In my experience, and I’m sure many others will agree, Scheme (or LISP) as used in SICP, is much harder to read than Snap*!* (isn’t that one of the reasons why Snap*!* was developed un the first place?). Translating SICP’s examples to Snap*!* will help us mudbloods learn sorcery, and become wizards, too.
Essentially. I've been trying to teach myself this in some shape for form for decades, level editors, text editors, IDE's you name it. The general rule is, to get better at code, read others code to see what they did and then experiment with that code, but for ME? I see heiroglyphs and mystic runes.
Snap! I have the opposite issue, I get it fairly easily, but because of it's nature, it's constraints behind javascript mean it's limited to the browser.
So as much as I would love to build SICP's meta-circular evaluator and it's interpreter and it's compiler? Especially it's compiler? Scheme isn't quite Snap! and thus, I can't quite make the leap necessary. I'd love, love love to put Quake in a Snap powered meta-circular evaluator and watch it move. I'd adore it so much, but for now? I'm just ranting to the void (These forums, my sympathies)
My other major issue is all the leading text books are over thirty years old or close to it.
SICP's most recent edition was wasted on javascript and should have been written for snap!

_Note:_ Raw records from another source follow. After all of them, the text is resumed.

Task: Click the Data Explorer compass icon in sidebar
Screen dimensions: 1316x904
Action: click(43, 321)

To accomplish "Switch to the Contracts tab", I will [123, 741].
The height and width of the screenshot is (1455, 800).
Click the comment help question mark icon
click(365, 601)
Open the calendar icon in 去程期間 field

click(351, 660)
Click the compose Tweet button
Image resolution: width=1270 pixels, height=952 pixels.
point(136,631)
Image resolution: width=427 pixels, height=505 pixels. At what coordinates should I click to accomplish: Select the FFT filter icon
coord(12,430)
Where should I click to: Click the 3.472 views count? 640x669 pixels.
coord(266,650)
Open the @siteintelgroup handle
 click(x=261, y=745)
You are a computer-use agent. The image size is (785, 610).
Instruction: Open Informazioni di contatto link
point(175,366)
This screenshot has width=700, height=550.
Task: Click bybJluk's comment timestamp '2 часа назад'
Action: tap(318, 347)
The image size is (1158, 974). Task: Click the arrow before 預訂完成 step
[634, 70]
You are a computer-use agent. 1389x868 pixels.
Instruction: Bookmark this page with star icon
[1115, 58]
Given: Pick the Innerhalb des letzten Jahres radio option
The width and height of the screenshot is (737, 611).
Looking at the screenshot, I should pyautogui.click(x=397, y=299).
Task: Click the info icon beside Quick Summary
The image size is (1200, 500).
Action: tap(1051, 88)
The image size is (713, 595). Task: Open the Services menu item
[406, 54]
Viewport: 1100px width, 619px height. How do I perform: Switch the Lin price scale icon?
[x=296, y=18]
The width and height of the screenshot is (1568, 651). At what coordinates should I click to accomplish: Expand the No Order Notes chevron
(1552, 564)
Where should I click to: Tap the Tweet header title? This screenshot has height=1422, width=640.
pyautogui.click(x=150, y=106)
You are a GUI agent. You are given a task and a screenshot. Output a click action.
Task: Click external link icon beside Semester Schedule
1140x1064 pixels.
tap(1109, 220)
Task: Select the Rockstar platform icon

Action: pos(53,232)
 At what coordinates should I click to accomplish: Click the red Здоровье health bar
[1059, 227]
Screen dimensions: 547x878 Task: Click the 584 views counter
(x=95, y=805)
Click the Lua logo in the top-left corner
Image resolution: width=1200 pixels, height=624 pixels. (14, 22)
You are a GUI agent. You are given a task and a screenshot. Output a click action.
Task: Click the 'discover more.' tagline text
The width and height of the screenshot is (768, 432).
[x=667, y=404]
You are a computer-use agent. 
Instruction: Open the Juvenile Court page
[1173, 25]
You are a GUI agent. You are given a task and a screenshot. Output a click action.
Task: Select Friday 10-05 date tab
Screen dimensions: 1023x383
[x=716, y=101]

My teacher-impostor mind protests and points out that a) this "code" is reinforcing the wrong idea about text being somehow more "real", and that folks are going to love it way too much (for all the wrong reasons, including "transpiling" SICP examples, haha!). Also I hate that it reinforces English as the seemingly "underlying" language.
For me? I think it'll have the opposite actual effect. When snap becomes mainstream, the text languages will vanish, like they should have done thirty years ago. Maybe I'm wrong? (Highly likely) but the visual representative nature of Snap! or Scratch gets far more across.
I keep citing games, because I'm a gamer, but there's a reason UX is a huge design consideration in games now because there's so much information to present, that visual short hands achieve more than text or narration does. (There's "debate" about that, but that's a whole other can of worms)
I also kind of want to post a screenshot of a game I'm playing, at the moment, showing one of my favourite things in the series, the way it presents weapon data, but even though I turned the gore off, it's not a kids game and this is a kids forum. When I first read about Meta-circular evaluators, my first automatic comparison was to Borderlands weapons cards.
I doubt it's the same thing, I'm figuring it's just a csv list in a visual style, but it looks cool
Yeah, I hope so. But I'm not allowed to think about that until the manual is ready. :~(
To be fair if I wasn't getting stuck in the mire, I'd be doing a lot of this myself instead of whining in the forums.